** Goal of the exercise **
Omit the pictures and extract only the lines from the line containing "Instruction: Click info" to the end of the material, each exactly as written.

---

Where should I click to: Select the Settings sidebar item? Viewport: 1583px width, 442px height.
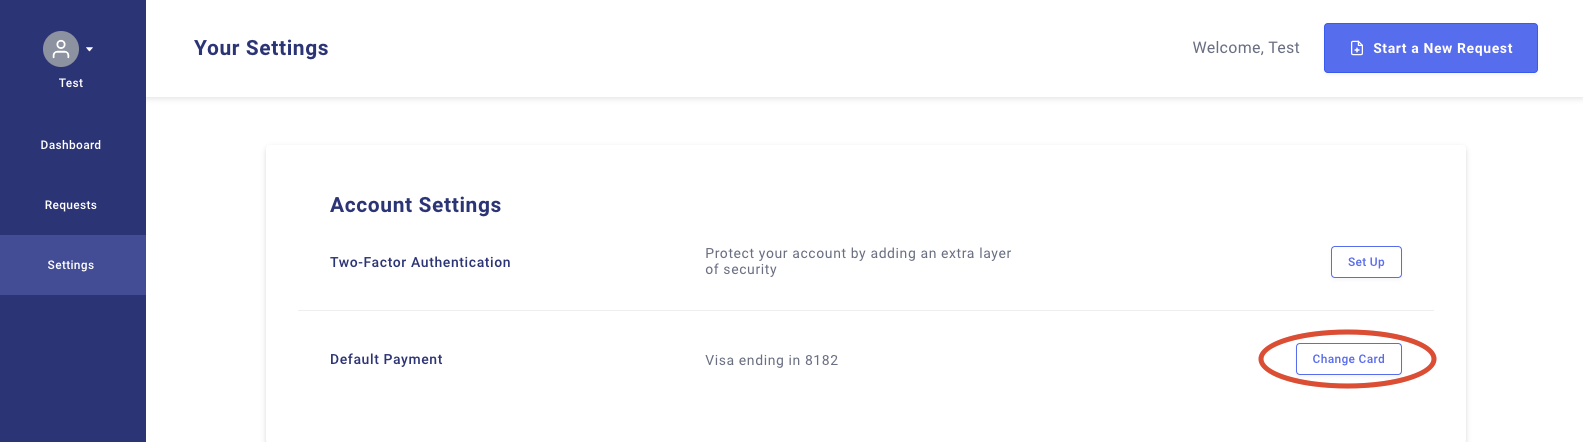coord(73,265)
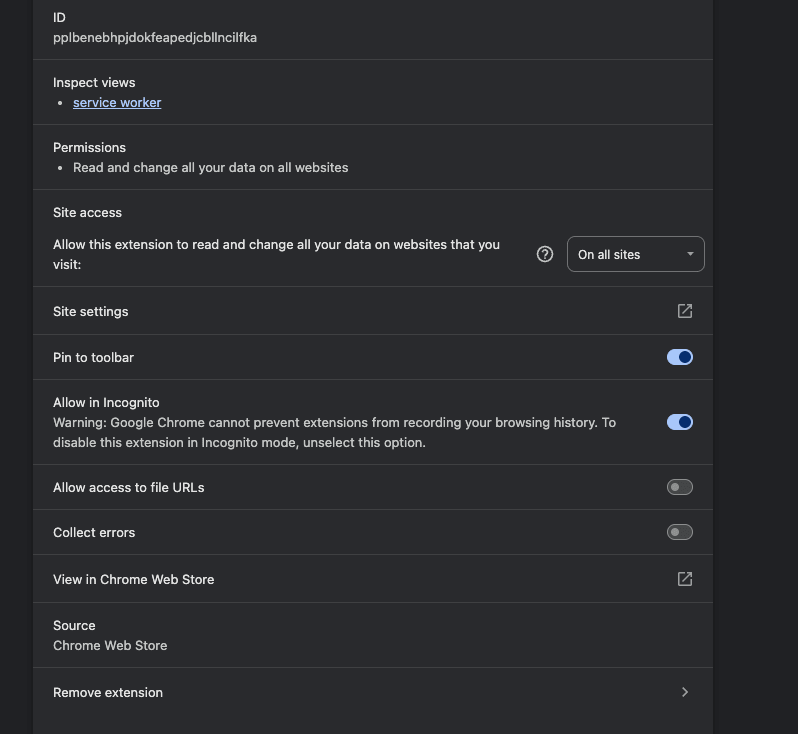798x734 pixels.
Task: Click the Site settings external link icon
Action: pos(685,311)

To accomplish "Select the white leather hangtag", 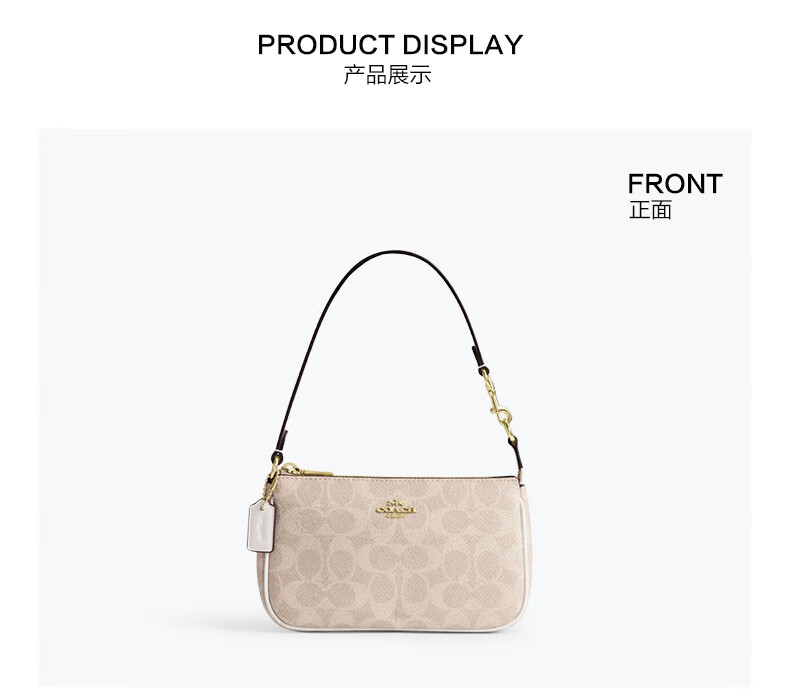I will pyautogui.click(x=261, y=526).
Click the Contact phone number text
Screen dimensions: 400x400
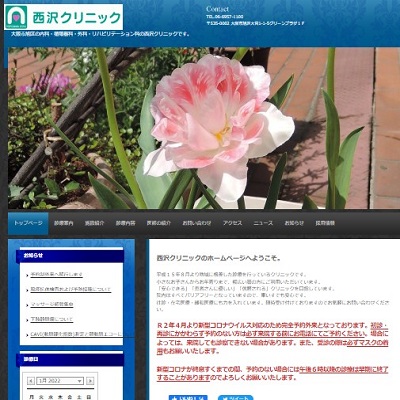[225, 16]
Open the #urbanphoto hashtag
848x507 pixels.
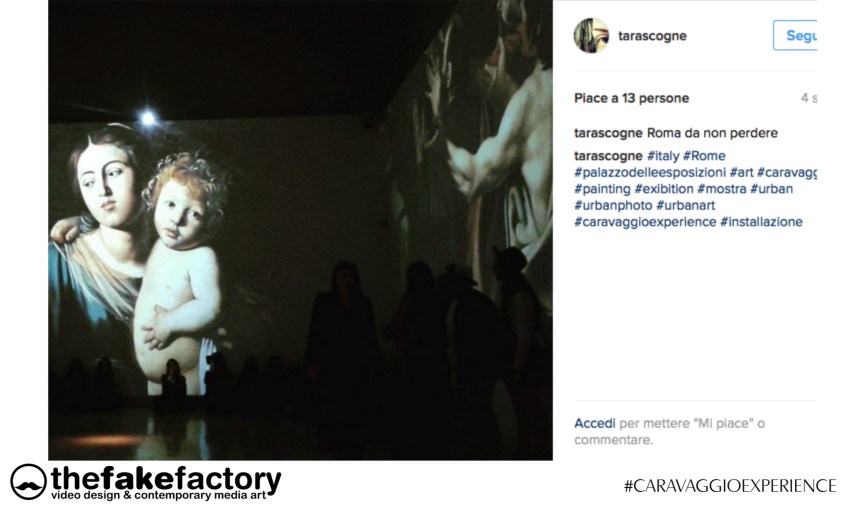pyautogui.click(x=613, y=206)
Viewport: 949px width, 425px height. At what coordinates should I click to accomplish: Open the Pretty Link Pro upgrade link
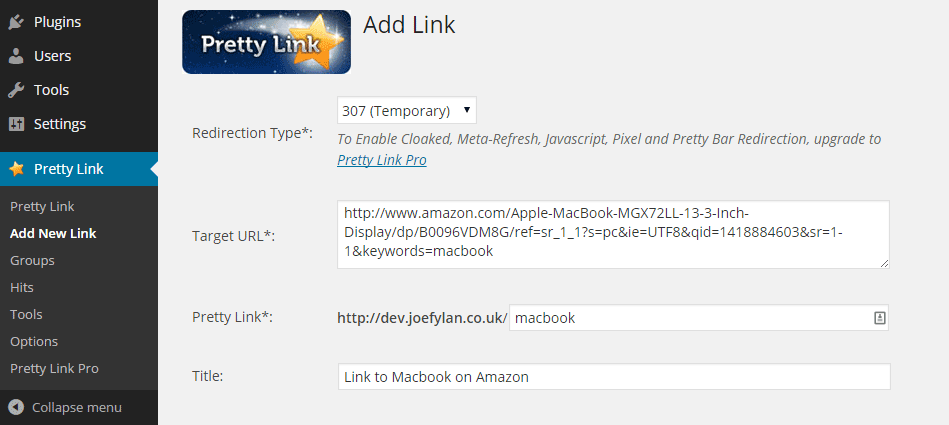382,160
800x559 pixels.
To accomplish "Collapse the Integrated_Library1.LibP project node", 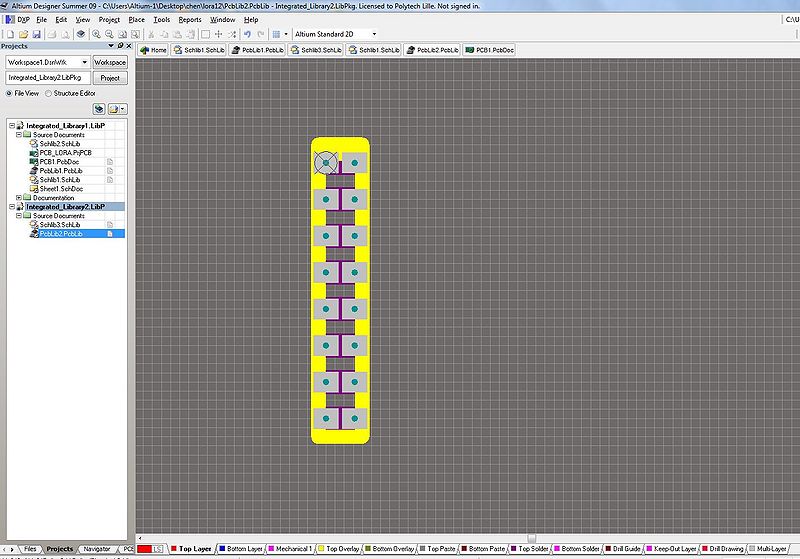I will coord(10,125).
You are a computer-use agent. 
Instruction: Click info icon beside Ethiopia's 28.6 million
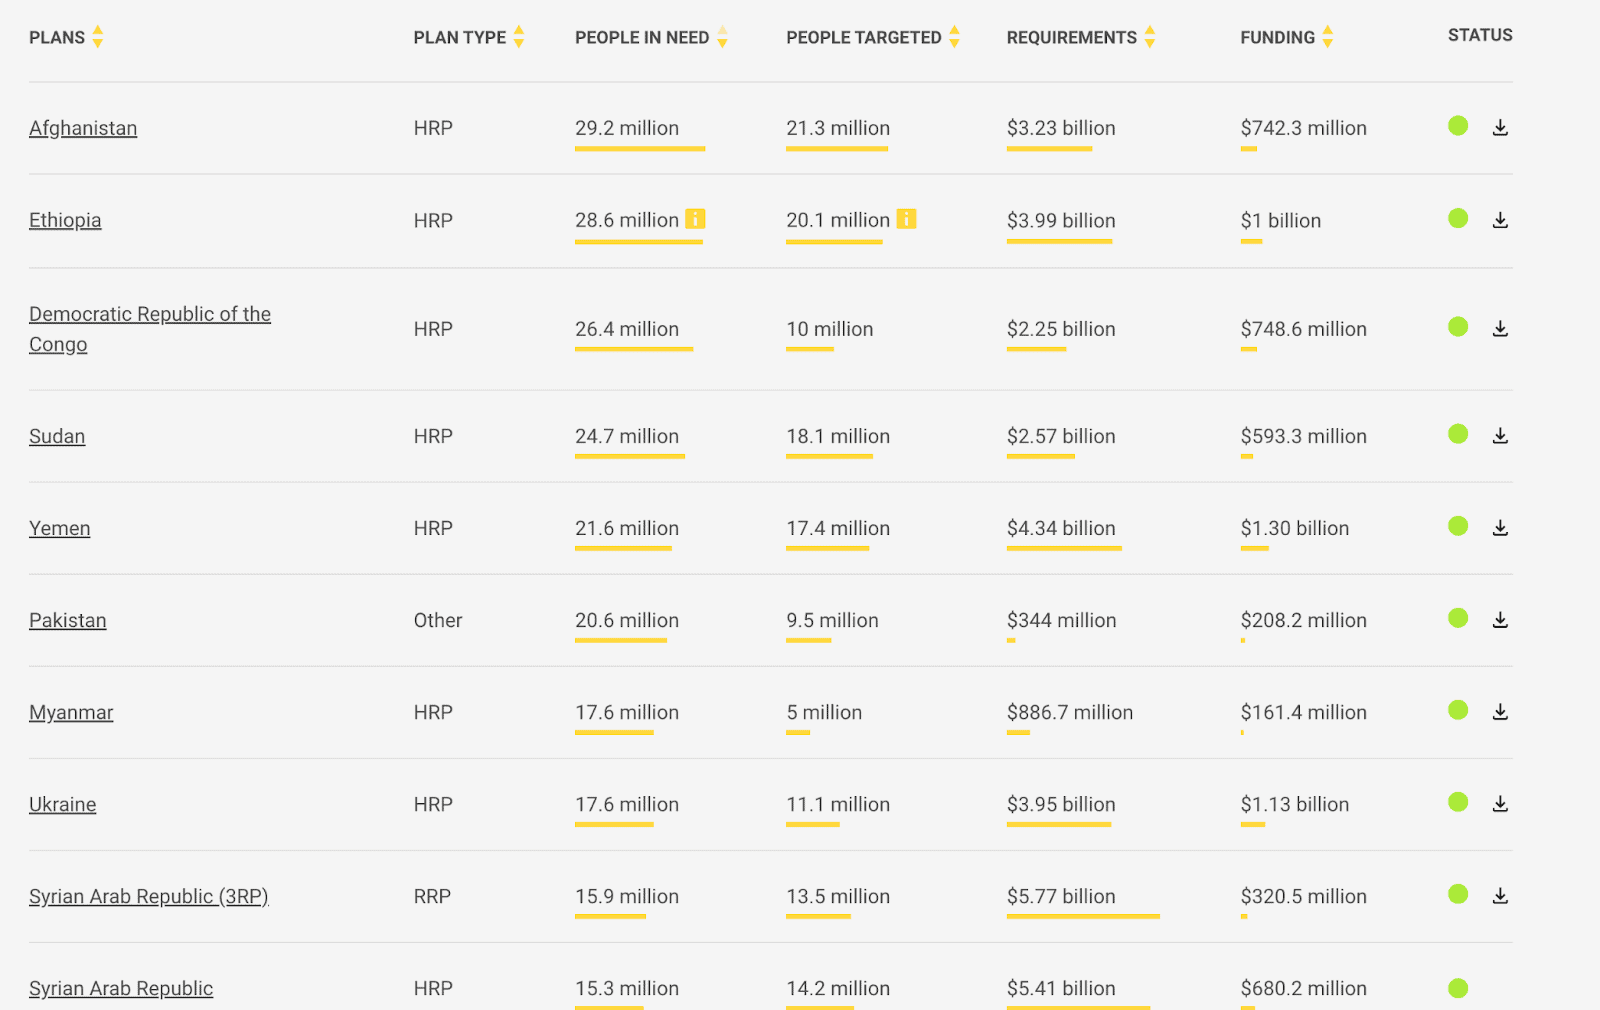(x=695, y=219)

---

** Task answer **
Instruction: Click info icon beside Ethiopia's 28.6 million
(x=695, y=219)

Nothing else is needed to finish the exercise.